Forgeron3
/ MethodMay 11, 20267 min read

RAG: feeding an assistant with your documents

An assistant that doesn’t cite its sources eventually invents them. The three RAG principles that separate a reliable tool from a hallucination machine.

F3
The Forgeron3 teamMarseille & Paris

RAG in one sentence

RAG, for Retrieval-Augmented Generation, is the simple idea that a language model answers your questions better if it has access to your documents at the moment it answers — rather than relying solely on what it learned during training.

In practice: your question is turned into a search signal, the system pulls the relevant passages from your document base, and the model writes an answer grounded in those passages — ideally citing their origin. Nothing more mystical than that.

The point: your assistant knows your contracts, your procedures, your board decisions, your internal doctrine. Not a generalized version of the internet.

Why chunking changes everything

Before a document becomes “findable” by the assistant, it is split into passages — typically a few hundred words each. Search happens on these passages. Bad chunking makes everything downstream fragile: you retrieve half a clause, a heading without its content, a conclusion without the reasoning.

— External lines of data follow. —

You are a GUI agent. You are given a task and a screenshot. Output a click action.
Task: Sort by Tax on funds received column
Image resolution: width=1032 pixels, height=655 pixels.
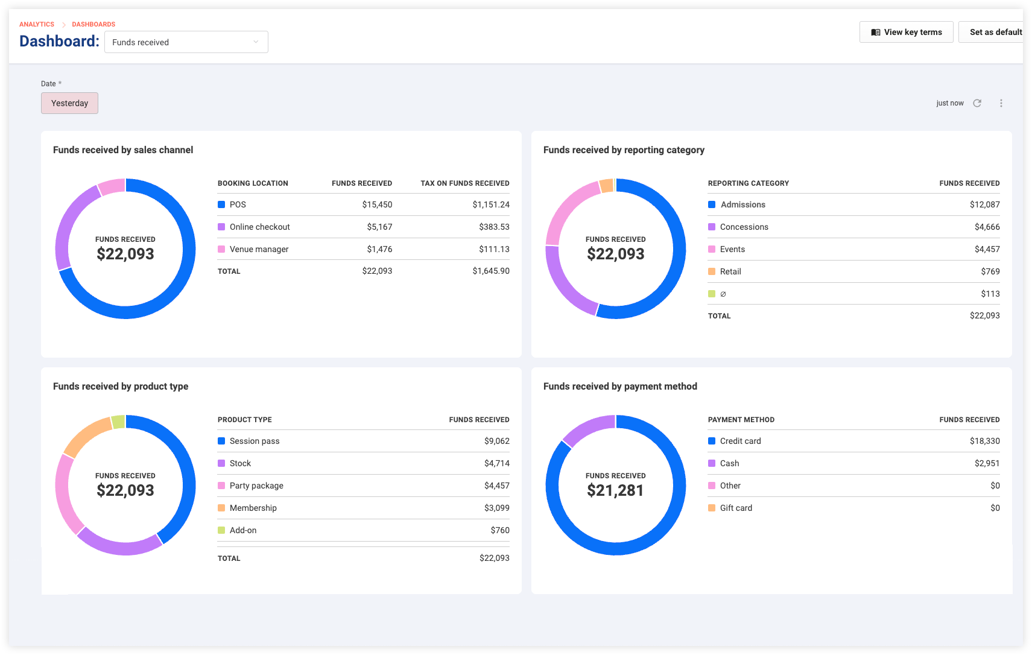tap(465, 183)
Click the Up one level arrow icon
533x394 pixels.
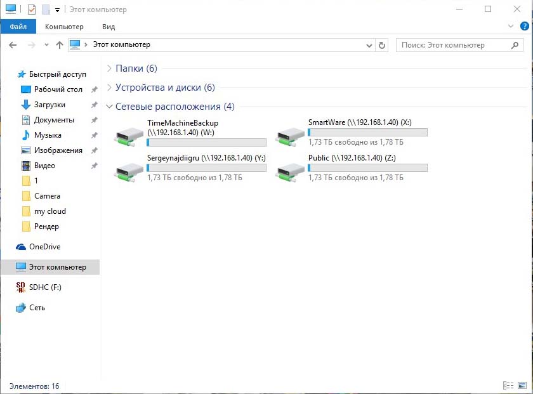(60, 45)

The parameters that matter:

  • Passage size. Too short (200 words), context is lost. Too long (2,000 words), search loses precision. The sweet spot: 400 to 800 words, tuned to the document type.
  • Overlap. Each passage spills a bit into the next (10 to 15 percent), so an idea that straddles two chunks is never cut in half.
  • Preserved structure. Chunking that respects headings, sections, and bullets works far better than chunking purely by word count. A PDF whose structure was broken by OCR will produce broken answers.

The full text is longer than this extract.